LG Berlin, Urteil v. 20.11.2007, Az. 27 O 811/07

1. Die Darlegungs- und Glaubhaftmachungslast hinsichtlich einer Einwilligung in die Veröffentlichung professioneller Portraitfotos zu Werbezwecken und deren genauen Inhalt tägt der Fotograf.

2. Der Umstand, dass Fotos mit großem Aufwand in professionellem Rahmen erstellt wurden, ohne dass der Abgebildete dafür bezahlen musste, ist nicht ausreichend, um eine konkludente Einwilligung des Abgebildeten in die Verbreitung der so entstandenen Fotos anzunehmen.

LANDGERICHT BERLIN

Im Namen des Volkes

Urteil

Aktenzeichen: 27 O 811/07

Verkündet am: 2007-11-20

In dem Rechtsstreit

[…]

hat die Zivilkammer 27 des Landgerichts Berlin in Berlin-Charlottenburg, Tegeler Weg 17-21, 10589 Berlin, auf die mündliche Verhandlung vom 20.11.2007 […] für Recht erkannt:

1. Das Versäumnisurteil vom 18. Oktober 2007 wird aufrechterhalten.

2. Die weiteren Kosten des Verfahrens tragen die Antragsgegnerinnen zu je einem Drittel.

Tatbestand:

Die Antragstellerin macht einen bildrechtlichen Unterlassungsanspruch im einstweiligen Rechtsschutz gegen die Antragsgegner geltend.

Sie ließ am 22. Mai 2006 von den Antragsgegnern, die ein Fotostudio betreiben, Fotos von sich machen. Für diese Fotos hatte ihr Lebensgefährte zunächst 3.098 EUR bezahlt. Während des sechsstündigen Shootings, zu dem sie von ihrer Freundin X begleitet wurde, bot ihr die Antragsgegnerin eine „Serviceaufstockung“ an, für die sie am selben Tag 2.000 EUR bezahlte. Von dem Kauf eines auf der Rechnung außerdem vermerkten Fotoalbums für 598 EUR trat sie zurück. Der Preis wurde später mit zusätzlich bestellten Abzügen verrechnet. Insgesamt wurden am 22. Mai 2006 von ihr 470 Fotos gemacht.

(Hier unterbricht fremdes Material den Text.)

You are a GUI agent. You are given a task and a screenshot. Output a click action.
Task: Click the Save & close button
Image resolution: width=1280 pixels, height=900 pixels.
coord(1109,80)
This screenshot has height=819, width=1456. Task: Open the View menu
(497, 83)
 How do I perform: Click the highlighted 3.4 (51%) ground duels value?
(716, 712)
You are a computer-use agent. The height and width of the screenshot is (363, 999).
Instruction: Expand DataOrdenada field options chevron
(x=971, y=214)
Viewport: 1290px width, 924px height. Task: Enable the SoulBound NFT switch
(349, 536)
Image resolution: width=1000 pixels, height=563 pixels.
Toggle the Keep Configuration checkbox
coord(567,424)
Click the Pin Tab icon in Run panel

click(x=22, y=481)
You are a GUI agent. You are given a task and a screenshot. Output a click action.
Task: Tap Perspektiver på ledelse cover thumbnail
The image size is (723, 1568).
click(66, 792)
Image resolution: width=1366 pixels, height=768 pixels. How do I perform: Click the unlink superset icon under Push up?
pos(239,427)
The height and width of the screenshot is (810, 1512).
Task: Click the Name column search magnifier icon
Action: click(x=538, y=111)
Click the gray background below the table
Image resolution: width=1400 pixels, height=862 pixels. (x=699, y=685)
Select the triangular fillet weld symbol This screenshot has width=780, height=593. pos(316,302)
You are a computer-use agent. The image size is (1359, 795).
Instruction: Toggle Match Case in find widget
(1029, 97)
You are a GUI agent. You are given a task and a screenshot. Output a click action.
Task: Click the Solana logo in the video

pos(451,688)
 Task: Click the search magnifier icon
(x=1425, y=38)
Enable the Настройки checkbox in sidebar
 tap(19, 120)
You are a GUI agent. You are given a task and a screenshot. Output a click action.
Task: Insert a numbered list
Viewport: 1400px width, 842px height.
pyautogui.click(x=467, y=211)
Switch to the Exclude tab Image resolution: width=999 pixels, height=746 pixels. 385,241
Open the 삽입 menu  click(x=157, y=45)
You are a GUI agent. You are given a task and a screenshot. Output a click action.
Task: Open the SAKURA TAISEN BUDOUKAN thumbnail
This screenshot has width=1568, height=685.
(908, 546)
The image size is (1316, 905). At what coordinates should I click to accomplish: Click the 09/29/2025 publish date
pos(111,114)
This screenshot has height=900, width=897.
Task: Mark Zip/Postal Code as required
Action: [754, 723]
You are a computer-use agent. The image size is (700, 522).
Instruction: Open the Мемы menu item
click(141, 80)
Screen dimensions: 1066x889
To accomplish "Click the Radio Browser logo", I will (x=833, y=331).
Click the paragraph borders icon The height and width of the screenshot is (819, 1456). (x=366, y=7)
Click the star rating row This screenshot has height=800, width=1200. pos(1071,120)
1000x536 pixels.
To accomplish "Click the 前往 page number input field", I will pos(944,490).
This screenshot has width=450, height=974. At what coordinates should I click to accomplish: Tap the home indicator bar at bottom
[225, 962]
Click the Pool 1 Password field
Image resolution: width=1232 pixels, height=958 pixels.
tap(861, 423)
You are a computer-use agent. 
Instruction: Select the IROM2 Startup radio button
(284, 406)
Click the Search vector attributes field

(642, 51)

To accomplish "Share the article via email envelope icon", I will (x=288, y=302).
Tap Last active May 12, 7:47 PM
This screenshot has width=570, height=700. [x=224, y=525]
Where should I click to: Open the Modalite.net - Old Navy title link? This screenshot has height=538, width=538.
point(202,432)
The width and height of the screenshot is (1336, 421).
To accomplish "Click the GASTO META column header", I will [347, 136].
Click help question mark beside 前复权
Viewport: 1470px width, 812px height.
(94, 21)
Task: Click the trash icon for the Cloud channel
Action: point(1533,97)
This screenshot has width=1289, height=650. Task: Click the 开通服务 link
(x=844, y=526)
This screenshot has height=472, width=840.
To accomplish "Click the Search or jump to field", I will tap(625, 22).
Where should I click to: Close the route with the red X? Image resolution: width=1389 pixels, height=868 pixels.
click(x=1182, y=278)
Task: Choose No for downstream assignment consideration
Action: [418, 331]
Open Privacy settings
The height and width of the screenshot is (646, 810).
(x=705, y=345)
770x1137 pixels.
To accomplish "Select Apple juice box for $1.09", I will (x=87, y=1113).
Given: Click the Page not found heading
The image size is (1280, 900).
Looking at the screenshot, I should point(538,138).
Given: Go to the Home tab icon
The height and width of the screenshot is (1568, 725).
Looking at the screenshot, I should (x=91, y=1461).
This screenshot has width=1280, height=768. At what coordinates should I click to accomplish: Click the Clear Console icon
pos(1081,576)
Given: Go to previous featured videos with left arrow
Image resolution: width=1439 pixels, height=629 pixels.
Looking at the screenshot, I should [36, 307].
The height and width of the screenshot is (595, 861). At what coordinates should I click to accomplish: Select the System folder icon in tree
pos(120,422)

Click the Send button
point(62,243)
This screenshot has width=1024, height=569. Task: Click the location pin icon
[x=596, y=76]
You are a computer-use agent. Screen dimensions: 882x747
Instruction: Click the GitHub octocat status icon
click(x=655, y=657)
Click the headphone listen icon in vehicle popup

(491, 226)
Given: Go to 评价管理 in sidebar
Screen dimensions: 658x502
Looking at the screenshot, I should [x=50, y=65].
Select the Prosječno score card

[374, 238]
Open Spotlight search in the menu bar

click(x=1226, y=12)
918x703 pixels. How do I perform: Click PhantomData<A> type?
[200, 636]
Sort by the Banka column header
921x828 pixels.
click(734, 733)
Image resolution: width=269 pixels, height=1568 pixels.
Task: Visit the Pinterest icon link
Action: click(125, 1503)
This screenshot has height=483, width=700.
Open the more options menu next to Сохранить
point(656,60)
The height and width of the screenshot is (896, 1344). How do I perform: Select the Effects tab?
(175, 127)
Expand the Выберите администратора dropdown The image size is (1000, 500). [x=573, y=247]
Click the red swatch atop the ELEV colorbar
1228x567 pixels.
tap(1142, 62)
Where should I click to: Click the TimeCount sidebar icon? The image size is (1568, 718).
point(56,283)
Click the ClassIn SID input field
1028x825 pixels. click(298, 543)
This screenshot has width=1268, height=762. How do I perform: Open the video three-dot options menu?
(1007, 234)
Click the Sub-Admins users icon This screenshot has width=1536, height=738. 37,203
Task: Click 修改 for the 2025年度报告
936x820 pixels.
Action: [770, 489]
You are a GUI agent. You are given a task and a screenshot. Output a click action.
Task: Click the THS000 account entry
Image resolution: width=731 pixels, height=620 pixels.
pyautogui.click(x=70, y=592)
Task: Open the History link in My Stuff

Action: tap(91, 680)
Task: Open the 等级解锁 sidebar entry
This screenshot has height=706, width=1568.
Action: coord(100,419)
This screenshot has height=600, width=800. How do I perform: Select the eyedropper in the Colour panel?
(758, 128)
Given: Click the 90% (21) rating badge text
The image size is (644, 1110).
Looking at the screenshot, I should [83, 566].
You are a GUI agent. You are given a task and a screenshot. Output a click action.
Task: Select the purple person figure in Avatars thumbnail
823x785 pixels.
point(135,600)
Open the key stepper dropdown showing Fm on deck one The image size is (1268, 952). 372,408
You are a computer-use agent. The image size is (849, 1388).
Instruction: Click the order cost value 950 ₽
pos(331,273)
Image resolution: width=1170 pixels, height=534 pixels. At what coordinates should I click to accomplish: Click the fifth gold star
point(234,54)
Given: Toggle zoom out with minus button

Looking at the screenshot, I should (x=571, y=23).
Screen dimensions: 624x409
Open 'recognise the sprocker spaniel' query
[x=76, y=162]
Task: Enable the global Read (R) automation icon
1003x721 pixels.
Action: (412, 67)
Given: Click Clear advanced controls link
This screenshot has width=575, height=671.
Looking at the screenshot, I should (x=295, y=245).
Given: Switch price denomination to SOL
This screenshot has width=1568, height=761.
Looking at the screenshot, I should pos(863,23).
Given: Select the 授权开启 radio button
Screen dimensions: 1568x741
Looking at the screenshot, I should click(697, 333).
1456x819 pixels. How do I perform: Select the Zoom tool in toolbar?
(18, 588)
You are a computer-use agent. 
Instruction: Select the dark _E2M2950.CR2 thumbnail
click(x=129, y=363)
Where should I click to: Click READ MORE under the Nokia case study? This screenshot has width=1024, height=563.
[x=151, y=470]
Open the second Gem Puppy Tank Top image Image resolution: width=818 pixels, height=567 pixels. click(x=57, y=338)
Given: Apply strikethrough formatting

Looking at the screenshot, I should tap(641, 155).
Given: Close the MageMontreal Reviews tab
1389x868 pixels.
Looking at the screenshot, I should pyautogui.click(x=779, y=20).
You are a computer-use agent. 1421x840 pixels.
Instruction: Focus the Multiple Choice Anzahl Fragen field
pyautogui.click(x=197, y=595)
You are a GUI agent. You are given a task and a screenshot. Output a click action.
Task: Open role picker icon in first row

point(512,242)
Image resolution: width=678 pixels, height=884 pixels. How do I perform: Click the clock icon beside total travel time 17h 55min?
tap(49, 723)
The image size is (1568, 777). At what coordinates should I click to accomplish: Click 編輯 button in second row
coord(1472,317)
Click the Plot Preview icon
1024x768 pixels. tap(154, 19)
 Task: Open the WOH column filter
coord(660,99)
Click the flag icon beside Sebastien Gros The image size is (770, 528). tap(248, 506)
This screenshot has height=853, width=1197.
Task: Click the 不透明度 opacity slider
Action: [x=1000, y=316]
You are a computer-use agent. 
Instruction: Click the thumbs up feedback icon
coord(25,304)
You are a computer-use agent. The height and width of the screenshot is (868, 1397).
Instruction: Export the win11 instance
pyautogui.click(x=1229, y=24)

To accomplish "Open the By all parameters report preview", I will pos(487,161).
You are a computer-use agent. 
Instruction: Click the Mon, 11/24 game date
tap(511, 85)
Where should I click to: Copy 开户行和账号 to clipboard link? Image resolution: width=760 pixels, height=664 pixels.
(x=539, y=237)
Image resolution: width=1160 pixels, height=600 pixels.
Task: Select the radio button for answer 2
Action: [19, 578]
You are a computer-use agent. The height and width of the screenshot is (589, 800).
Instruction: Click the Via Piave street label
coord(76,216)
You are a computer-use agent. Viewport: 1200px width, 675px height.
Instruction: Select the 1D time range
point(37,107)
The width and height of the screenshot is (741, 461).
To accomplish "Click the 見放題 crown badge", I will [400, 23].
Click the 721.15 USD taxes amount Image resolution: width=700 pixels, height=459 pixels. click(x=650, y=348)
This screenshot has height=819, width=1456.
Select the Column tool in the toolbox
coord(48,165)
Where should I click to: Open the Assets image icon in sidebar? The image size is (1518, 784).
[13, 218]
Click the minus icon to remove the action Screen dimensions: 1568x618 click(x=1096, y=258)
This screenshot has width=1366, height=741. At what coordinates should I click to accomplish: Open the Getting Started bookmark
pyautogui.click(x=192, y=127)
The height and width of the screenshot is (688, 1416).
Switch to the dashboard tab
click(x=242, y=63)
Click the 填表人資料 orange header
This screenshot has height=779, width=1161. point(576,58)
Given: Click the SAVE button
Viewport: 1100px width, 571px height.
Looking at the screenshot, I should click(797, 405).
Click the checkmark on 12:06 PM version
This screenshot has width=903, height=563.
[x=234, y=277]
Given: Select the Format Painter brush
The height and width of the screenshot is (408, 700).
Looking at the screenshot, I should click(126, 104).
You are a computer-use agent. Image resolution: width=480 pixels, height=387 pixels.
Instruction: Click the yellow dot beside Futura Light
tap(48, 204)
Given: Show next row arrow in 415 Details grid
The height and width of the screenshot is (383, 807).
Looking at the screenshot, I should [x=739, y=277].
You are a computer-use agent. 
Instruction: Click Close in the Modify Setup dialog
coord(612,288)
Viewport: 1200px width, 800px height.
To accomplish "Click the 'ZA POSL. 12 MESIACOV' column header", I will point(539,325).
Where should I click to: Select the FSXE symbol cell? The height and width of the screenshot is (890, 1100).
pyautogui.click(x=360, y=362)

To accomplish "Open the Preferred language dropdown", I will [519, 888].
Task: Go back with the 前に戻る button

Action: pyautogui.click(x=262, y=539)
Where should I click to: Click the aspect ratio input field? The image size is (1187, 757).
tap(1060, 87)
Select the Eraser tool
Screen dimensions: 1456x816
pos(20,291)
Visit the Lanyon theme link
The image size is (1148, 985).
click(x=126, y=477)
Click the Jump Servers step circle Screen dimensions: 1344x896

Während der Auswahl der Bilder am folgenden Tag zeigte die Antragsgegnerin zu 3) der Antragstellerin zwei Bilder, die sie gern während der Fußballweltmeisterschaft ins Schaufenster hängen wollte. Dem stimmte die Antragstellerin zu. An diesem Tag suchte die Antragstellerin 12 Fotos aus, die im Preis des Shootings von 5.098 EUR enthalten waren. Für weitere 68 von ihr ausgesuchte Abzüge wurden ihr 3.015 EUR berechnet.

Als die Antragstellerin einige Tage später ihre Fotos abholte, unterzeichnete sie eine Vereinbarung, wonach sie sich mit einer Ausstellung ihrer Bilder im Schaufenster einverstanden erklärte. Ein Duplikat der Vereinbarung erhielt sie nicht.

Anfang Februar 2007 rief die Antragsgegnerin zu 2) die Antragstellerin an und fragte, ob sie Lust habe, bei erneuten Aufnahmen mitzuwirken, womit sich die Antragstellerin letztlich einverstanden erklärte, nachdem geklärt war, dass die Antragstellerin dafür nichts bezahlen musste. Streitig sind zwischen den Parteien allerdings die näheren Absprachen zu diesem zweiten Fotoshooting. Es wurde als Termin zunächst der 10. Februar 2007 vereinbart, den die Antragstellerin aber absagte, so dass man sich am 17. Februar 2007 traf. Für das Shooting wurde die Antragstellerin ab 14 Uhr von einer Visagistin geschminkt, die währen der gesamten Aufnahmezeit anwesend war und sie nach- und umschminkte und sie frisierte. Eine zweite Visagistin half beim Auftragen der Körperschminke. Es wurden dann wie schon beim ersten Shooting überwiegend erotische Bilder gefertigt.

Von den Fotos aus der zweiten Serie sind sieben auf der Internetseite der Antragsgegnerinnen zu Werbezwecken veröffentlicht, ein großer Abzug steht im Schaufenster des Fotosstudios der Antragsgegnerinnen. und eines ist im Rahmen einer Werbung für das Fotostudio im Flugmagazin von „Z“ verwendet worden.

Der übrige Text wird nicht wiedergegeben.